-------- VORLIEGENDER TEXT --------

Sehr geehrter Prof. Craig,

In den Nachrichten höre ich, dass das BICEP2-Projekt Messdaten zur Polarisation [1] der kosmischen Hintergrundstrahlung aufgrund der Gravitationswellen aus den ersten Momenten der Existenz unseres Universums veröffentlicht hat. Die Physiker scheinen ziemlich aufgeregt zu sein: Sie behaupten, das stütze die Theorie eines Multiversums. Ich kenne mich mit der Mathematik, die der Kosmogonie zugrunde liegt, nicht aus, daher habe ich mich gefragt, ob Sie zu diesem Anspruch der Physiker nicht ein paar Bemerkungen abgeben könnten:

Behauptung 1: „Die Gravitationswellen belegen die kosmische Ausdehnung.“ Könnten Gravitationswellen auch mit einer weniger bekannten Alternativtheorie in Einklang stehen?

-------- ZEILENAUSZÜGE --------

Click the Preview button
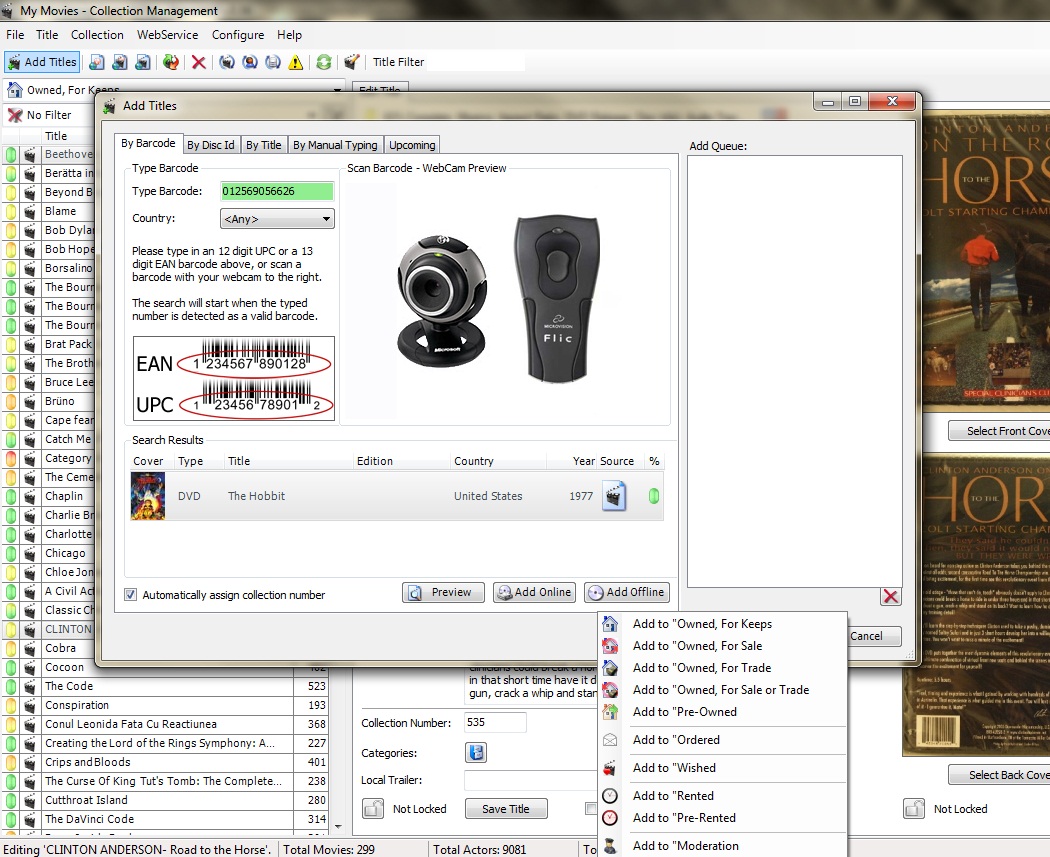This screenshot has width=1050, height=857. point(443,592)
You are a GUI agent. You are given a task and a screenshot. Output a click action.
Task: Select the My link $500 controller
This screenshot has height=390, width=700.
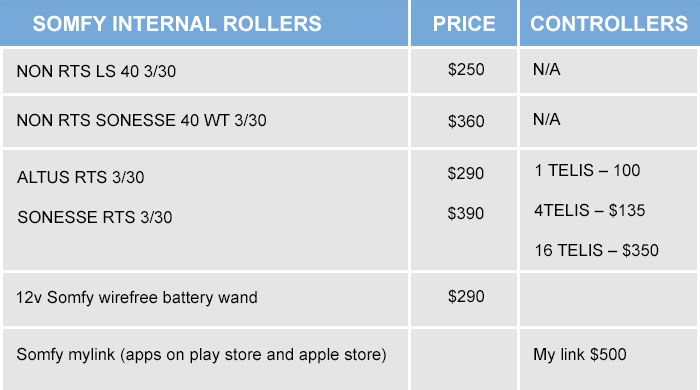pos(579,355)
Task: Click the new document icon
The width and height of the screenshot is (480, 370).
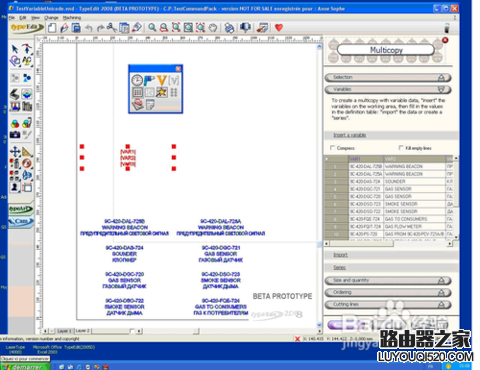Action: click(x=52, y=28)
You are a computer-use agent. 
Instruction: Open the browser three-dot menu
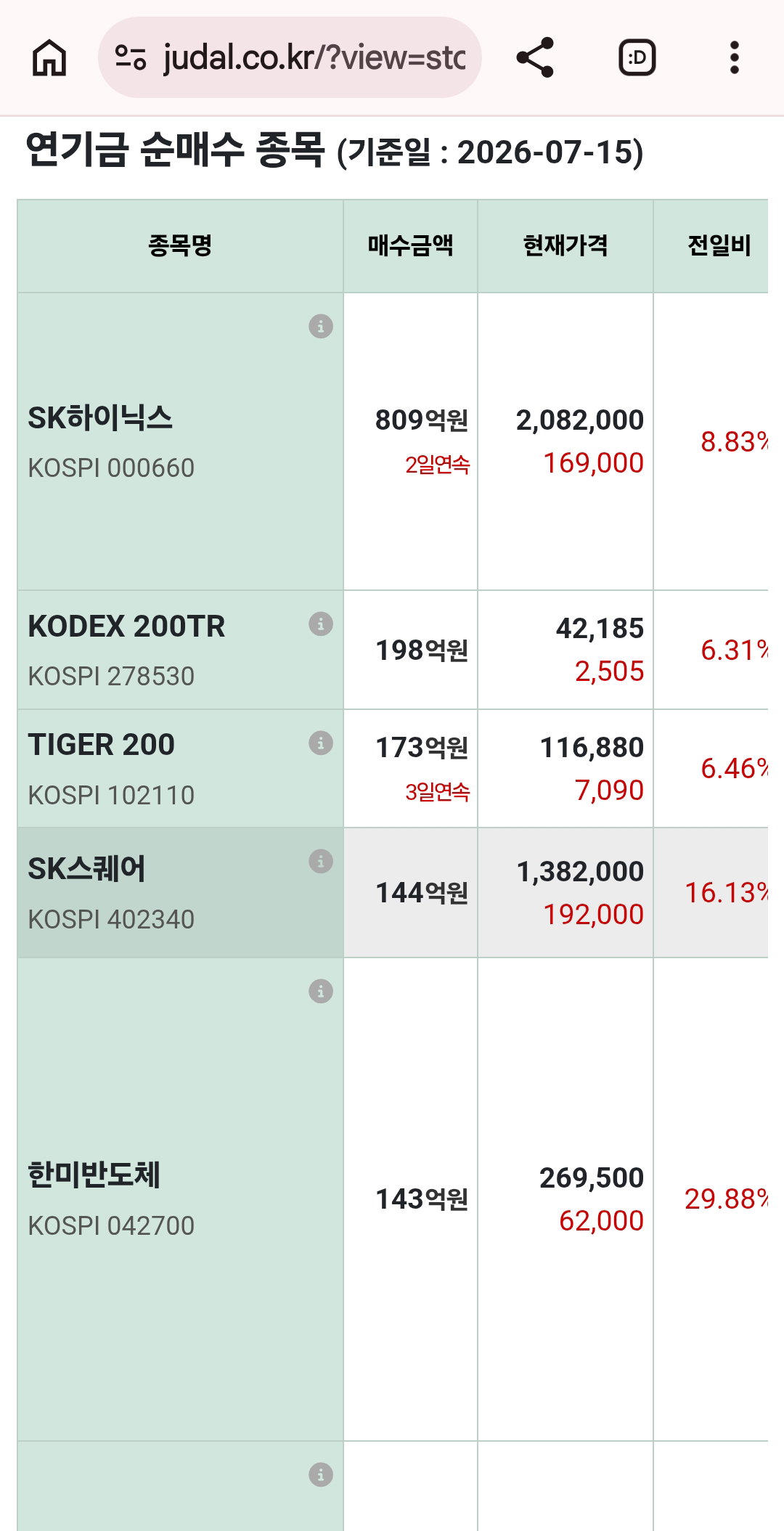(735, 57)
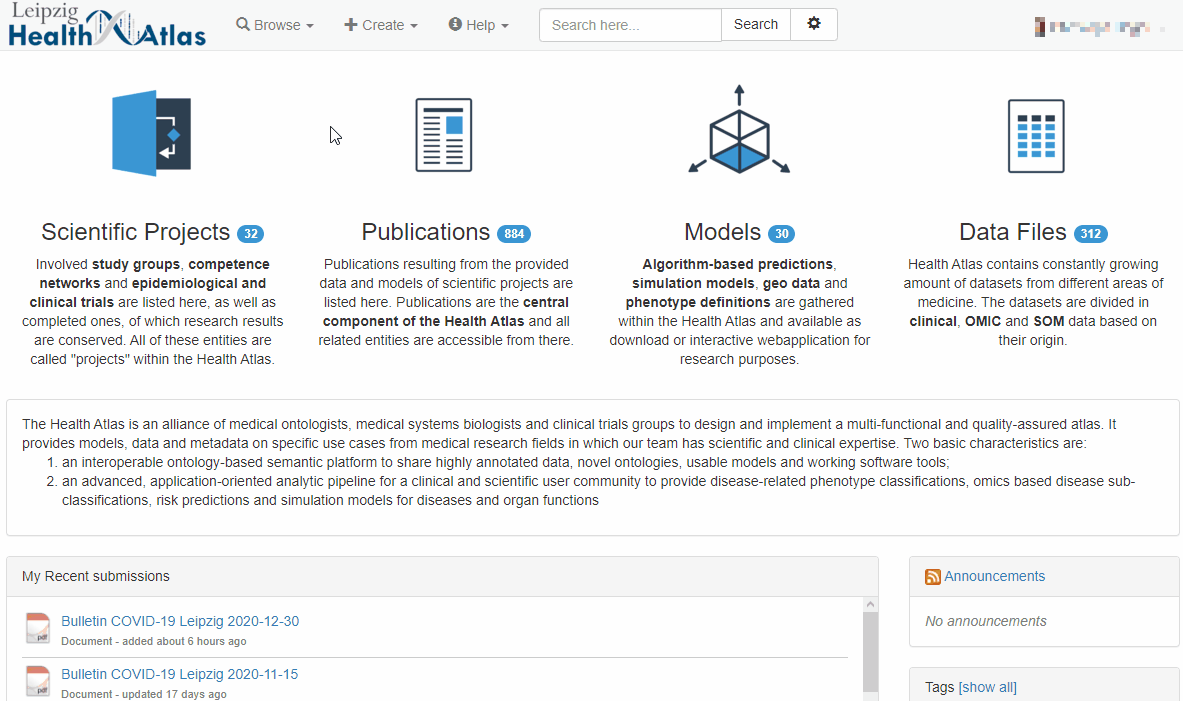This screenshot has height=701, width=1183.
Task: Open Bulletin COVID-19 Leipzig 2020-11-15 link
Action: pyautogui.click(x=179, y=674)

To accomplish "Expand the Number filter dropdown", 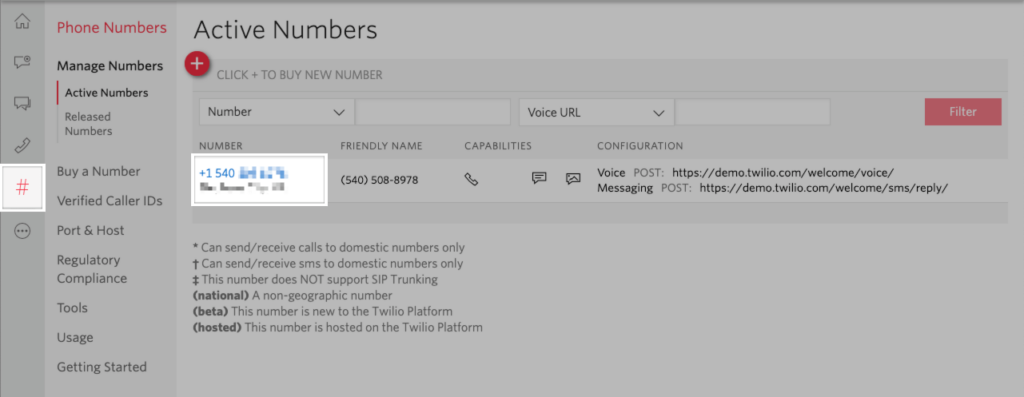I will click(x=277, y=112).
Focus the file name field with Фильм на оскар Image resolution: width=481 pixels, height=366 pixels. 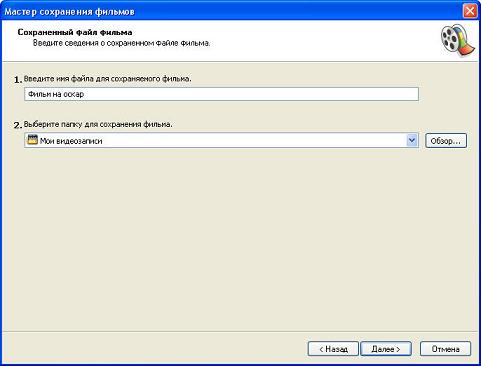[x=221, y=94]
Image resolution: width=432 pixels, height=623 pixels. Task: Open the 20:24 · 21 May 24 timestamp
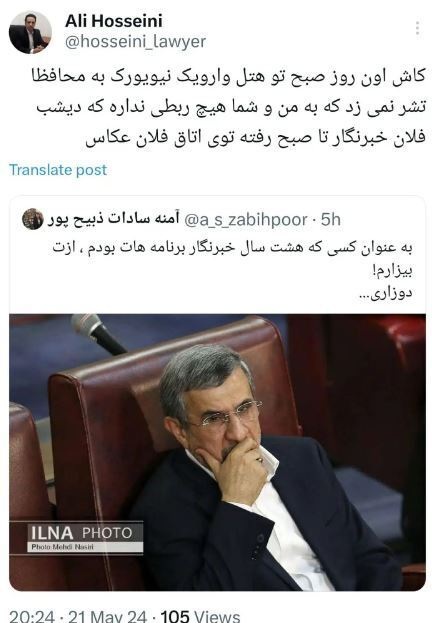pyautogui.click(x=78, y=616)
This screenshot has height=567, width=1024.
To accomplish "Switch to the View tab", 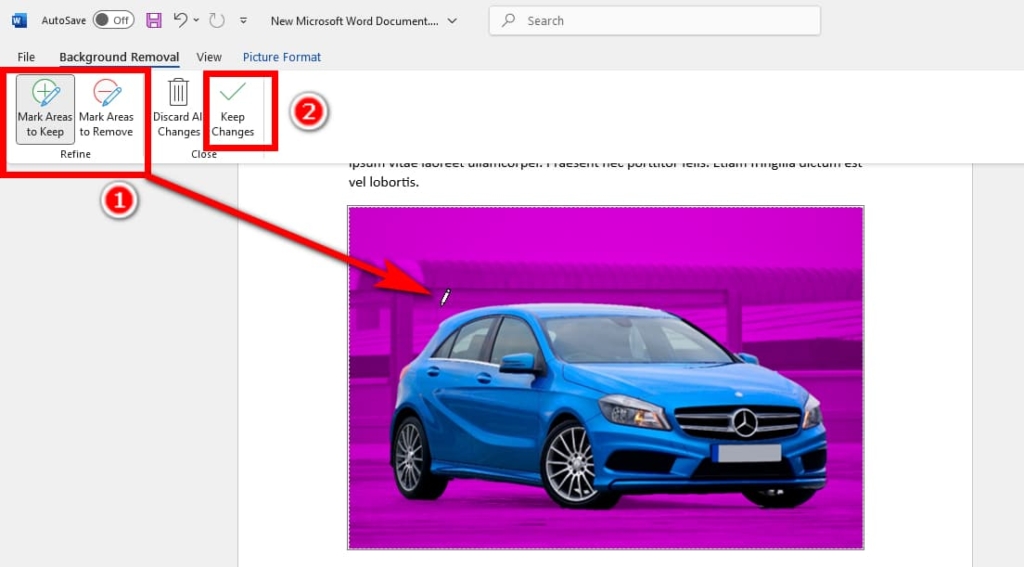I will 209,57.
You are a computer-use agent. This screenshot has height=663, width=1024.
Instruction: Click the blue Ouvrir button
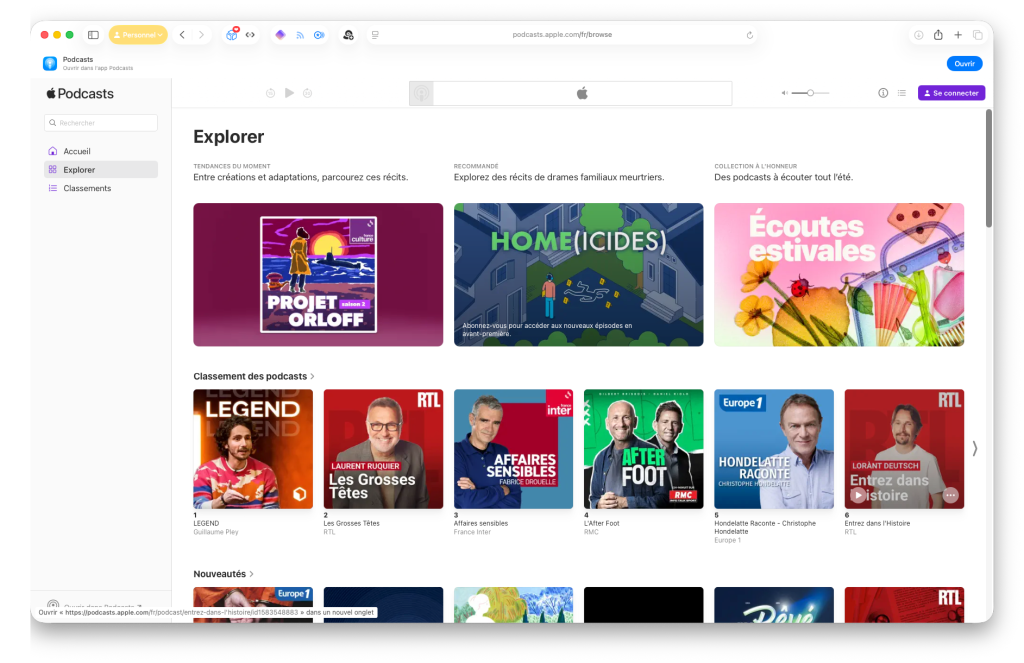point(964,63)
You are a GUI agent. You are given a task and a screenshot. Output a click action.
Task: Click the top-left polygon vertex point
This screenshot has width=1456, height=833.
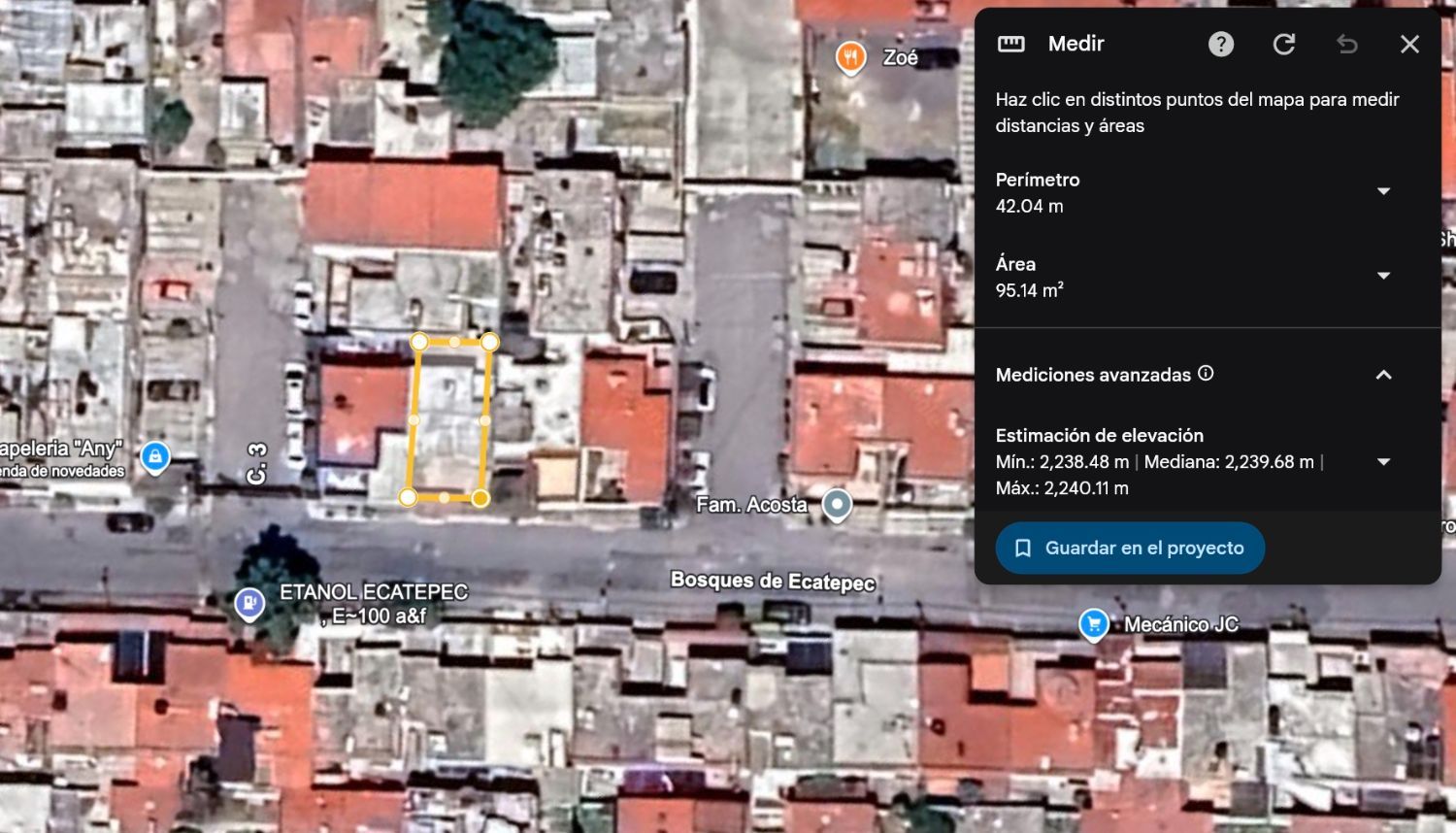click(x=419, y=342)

--------

Zitiere aus dem Brief zu den BICEP2-Messdaten wortgetreu den Abschnitt von „Behauptung 1: „Die“ bis einschließlich „in Einklang stehen?“.

◆ LÖSUNG
Behauptung 1: „Die Gravitationswellen belegen die kosmische Ausdehnung.“ Könnten Gravitationswellen auch mit einer weniger bekannten Alternativtheorie in Einklang stehen?